The main strength of this study is the inclusion of a large group of over 300 children with biopsy-proven NAFLD that includes a full spectrum of the disease and varying degrees of fibrosis. None of the children in the current study were on lipid lower agents at the time of lipid measurement. In addition, there was an extensive characterization of anthropometric, metabolic, and histologic profile of these patients. To our knowledge, this is the first pediatric study to look at non-HDL-C in patients with NAFLD. However, this study has some limitations, which includes the fact that our patients were seen at a large referral tertiary care medical center, with a majority of our NAFLD patients having biopsy-proven NASH and a high prevalence rate of fibrosis. These findings therefore may not be generalizable to the pediatric population in the community. In addition, the majority of children were of Caucasian descent, thus the association between NAFLD and non-HDL-C may be different among other ethnicities. Lastly, this study is a cross-sectional study, thus it only showed an association between the severity of NAFLD and non-HDL-C, and thus could not infer causation.

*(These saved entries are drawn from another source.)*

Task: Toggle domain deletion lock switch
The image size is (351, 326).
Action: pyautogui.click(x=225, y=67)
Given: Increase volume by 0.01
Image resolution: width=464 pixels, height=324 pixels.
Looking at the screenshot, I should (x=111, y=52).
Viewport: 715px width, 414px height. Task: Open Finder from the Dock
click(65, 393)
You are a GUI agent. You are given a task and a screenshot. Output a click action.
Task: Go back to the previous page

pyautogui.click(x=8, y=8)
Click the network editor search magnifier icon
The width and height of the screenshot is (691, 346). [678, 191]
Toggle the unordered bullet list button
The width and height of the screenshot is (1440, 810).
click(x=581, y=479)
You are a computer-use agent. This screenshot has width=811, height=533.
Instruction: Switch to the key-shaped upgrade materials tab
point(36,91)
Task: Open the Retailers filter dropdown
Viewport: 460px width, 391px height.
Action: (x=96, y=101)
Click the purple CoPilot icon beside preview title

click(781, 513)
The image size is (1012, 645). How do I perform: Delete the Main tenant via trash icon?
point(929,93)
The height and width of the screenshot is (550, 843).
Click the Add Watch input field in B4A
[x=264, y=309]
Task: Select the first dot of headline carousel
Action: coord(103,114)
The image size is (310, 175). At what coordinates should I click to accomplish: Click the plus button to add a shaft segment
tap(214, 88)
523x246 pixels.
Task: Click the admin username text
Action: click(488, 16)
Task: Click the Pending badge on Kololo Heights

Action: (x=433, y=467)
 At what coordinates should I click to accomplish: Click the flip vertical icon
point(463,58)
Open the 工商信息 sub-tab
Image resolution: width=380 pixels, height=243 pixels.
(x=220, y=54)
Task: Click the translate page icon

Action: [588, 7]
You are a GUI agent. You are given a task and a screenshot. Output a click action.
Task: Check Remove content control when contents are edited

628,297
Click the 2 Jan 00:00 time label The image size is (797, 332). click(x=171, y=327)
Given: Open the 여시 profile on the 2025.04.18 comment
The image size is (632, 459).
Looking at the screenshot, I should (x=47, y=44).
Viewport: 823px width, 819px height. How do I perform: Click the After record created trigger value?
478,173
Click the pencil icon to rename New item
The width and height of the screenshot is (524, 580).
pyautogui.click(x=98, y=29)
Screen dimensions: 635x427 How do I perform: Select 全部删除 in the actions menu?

In conclusion, non-HDL-C levels were found to be higher in children with NASH as compared to those with simple steatosis, suggestive of an increased risk for CVD. This may be more of a reflection of an increased prevalence of MetS in this population, but the increased hepatic inflammation of NASH may have played a role in the finding. Histologic features of NASH, such as ballooning, inflammation, and fibrosis were found to be correlated with non-HDL-C levels. Together, this continues to highlight again the association of NASH with increased CVD risk. Future studies would be beneficial to further evaluate the role of non-HDL-C and its association with increased CVD risk in children with NAFLD.

Informed consent and ethics committee approval

Informed consent was obtain in all patients. This study was approved by the responsible ethics committee of the Bambino Gesù Children’s Hospital and Research Institute.

Compliance with ethical requirements

All authors declare no conflict of interest for this study.

All procedures were followed in accordance with the ethical standards of the responsible committee on human experimentation (institutional and national) and with the Helsinki Declaration of 1975, as revised in 2008.

Informed consent was obtained from all patients included in this study.